Madeleine que l’artiste et metteur en scène Mohamed El Khatib a choisi en 2023, pour incarner la mémoire collective des grandes migrations estivales. Dans sa performance intitulée « 504 », El Khatib réunissait alors habitants de Marseille et voitures mythiques sur le parvis du Fort Saint-Jean, face à la Méditerranée, pour rejouer le mythe du « retour à Ithaque », ce voyage fondateur de la culture méditerranéenne. À travers des films, des récits théâtralisés et des concerts, il transforma la 504 break en une véritable cathédrale roulante, dépositaire des souvenirs, des espoirs et des récits de milliers de familles maghrébines ayant traversé la France et l’Espagne pour rejoindre le Maghreb chaque été.
L’artiste explique que ces voitures, la Renault 12 et la 504 en particulier, constituent un patrimoine immatériel de la Méditerranée, longtemps ignoré des institutions culturelles. « Le retour d’Ulysse , le retour au bled...raconte la même chose à savoir, comment on arrive à rentrer au pays ?, explique Mohamed El Khatib au Figaro, les gens préfèrent passer par la mythologie pour ne pas se coltiner le réel. Au contraire, je voulais raconter des micros vies héroïques. Rendre hommage à mes parents, à une génération sacrifiée, pour qui les bagnoles, permettaient d’accéder à de moments de liberté».
Et désormais, c’est au Grand Palais que cela se joue, avec l’exposition «Le Grand Palais de ma mère» et plusieurs «soirées 504» au mois de juin, (les dernières auront lieu le 27 et le 28 et il reste des places !) où sont invités des habitantes et habitants de Bobigny, Évry et Marseille à venir partager leurs souvenirs. En déplaçant ces automobiles dans l’espace muséal, Mohamed El Khatib ne cherche pas à «en faire un objet d’art légitime», mais plutôt à «légitimer des histoires et les faire rentrer au patrimoine industriel et esthétique».
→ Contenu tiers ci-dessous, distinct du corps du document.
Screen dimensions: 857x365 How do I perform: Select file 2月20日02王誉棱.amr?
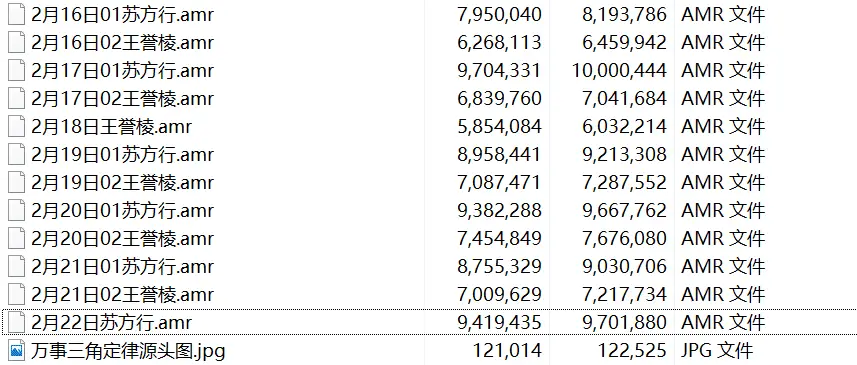pos(122,238)
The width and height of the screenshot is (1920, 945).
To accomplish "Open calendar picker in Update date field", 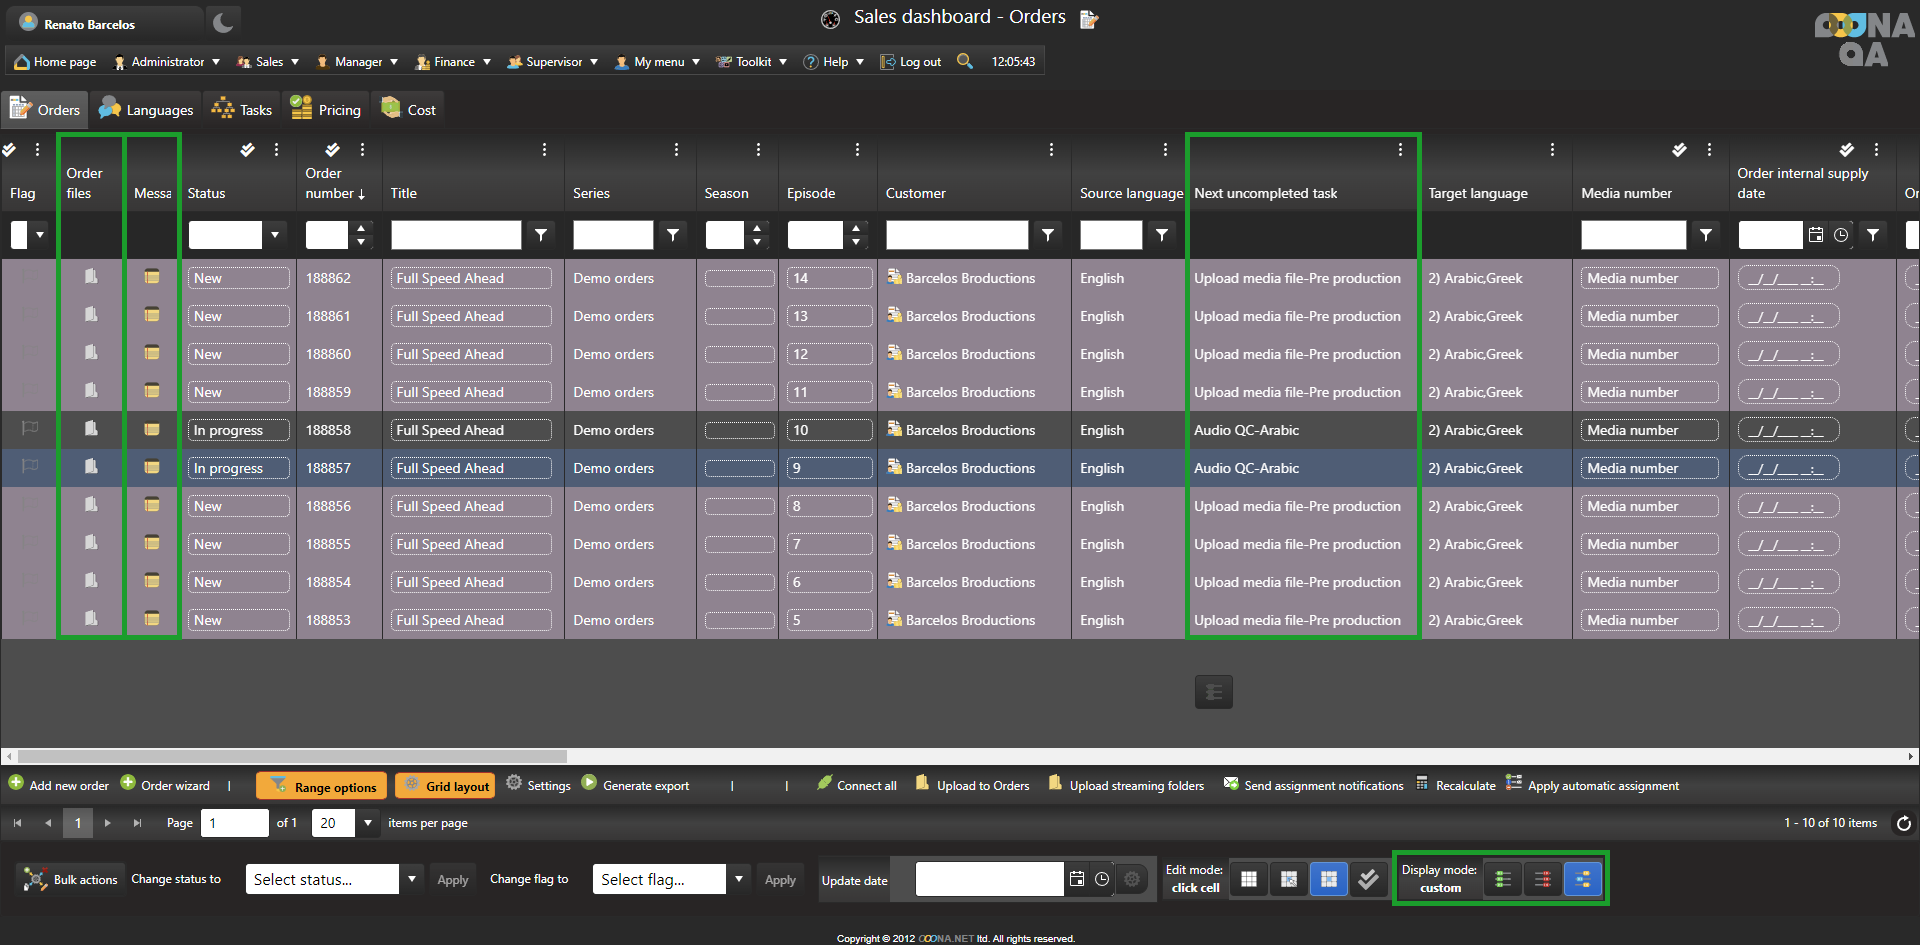I will pos(1077,879).
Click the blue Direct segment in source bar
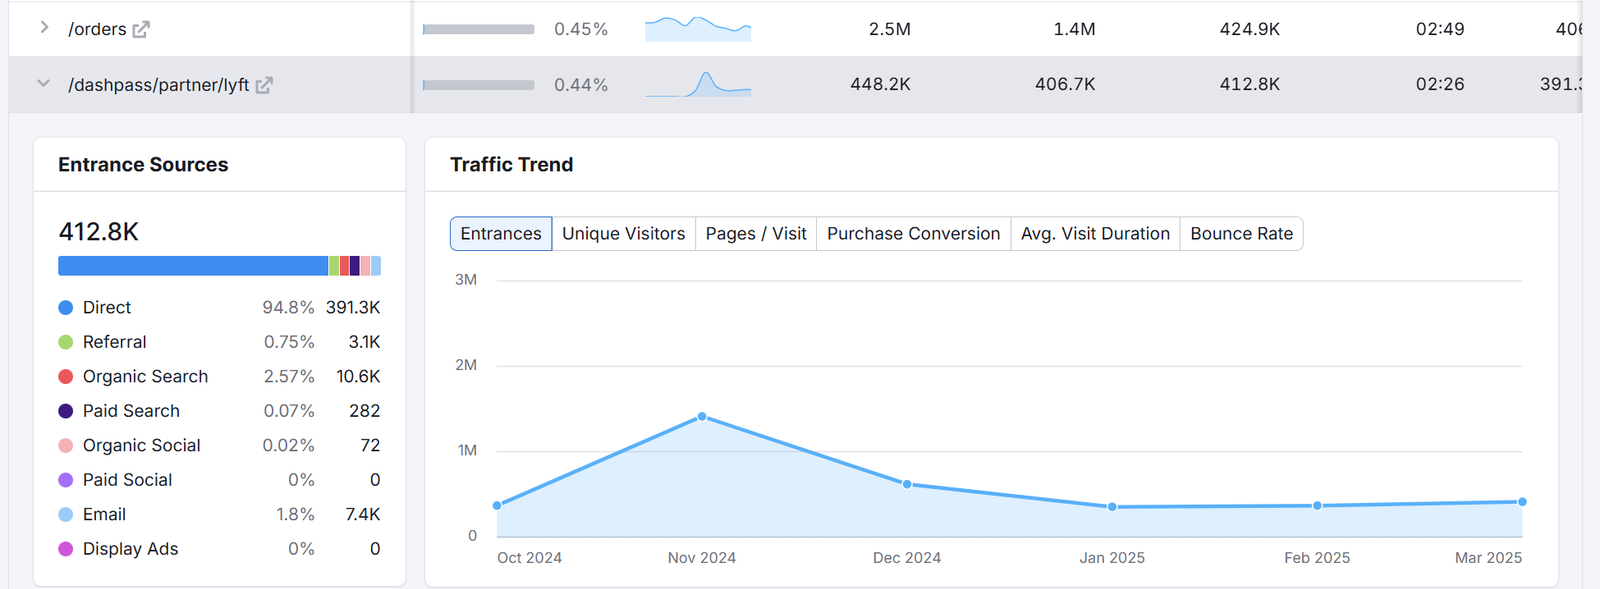 193,266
Et les émotions ou les expériences vécues, aident toujours à transformer une chose en objet artistique. Mohamed El Khatib le mesure d’ailleurs au quotidien. «Dès que je sors cinq minutes avec la voiture, cinq ou six personnes viennent me raconter leur histoire. L’autre jour, un Argentin m’a suivi - son père avait eu la même», raconte-t-il. Mais n’oublions surtout pas une «considération esthétique» oubliée : «quand on regarde la façon dont les véhicules d’aujourd’hui sont homogènes, avec une chromie très triste, on redécouvre d’un coup que la voiture peut être un bel objet en soi», explique le metteur en scène.
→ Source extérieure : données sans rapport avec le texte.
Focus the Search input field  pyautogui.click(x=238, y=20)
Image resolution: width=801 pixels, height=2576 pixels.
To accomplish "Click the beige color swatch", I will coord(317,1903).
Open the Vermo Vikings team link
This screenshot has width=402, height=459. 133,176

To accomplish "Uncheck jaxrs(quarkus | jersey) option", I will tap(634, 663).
Mohamed El Khatib n’a donc pas créé un objet d’art. Peut-être a-t-il contribué à iconiser une voiture, avec un œuvre qui raconte comment la voiture sait faire lien. Lui, a été particulièrement surpris de voir autant les familles maghrébines que celles de la nationale 7 : venir au musée. Une voiture qui unit des expériences singulières dans un même élan nostalgique, mais qui raconte aussi une histoire commune : «celle de la France avec les pays colonisés outre Méditerranée», conclut-il.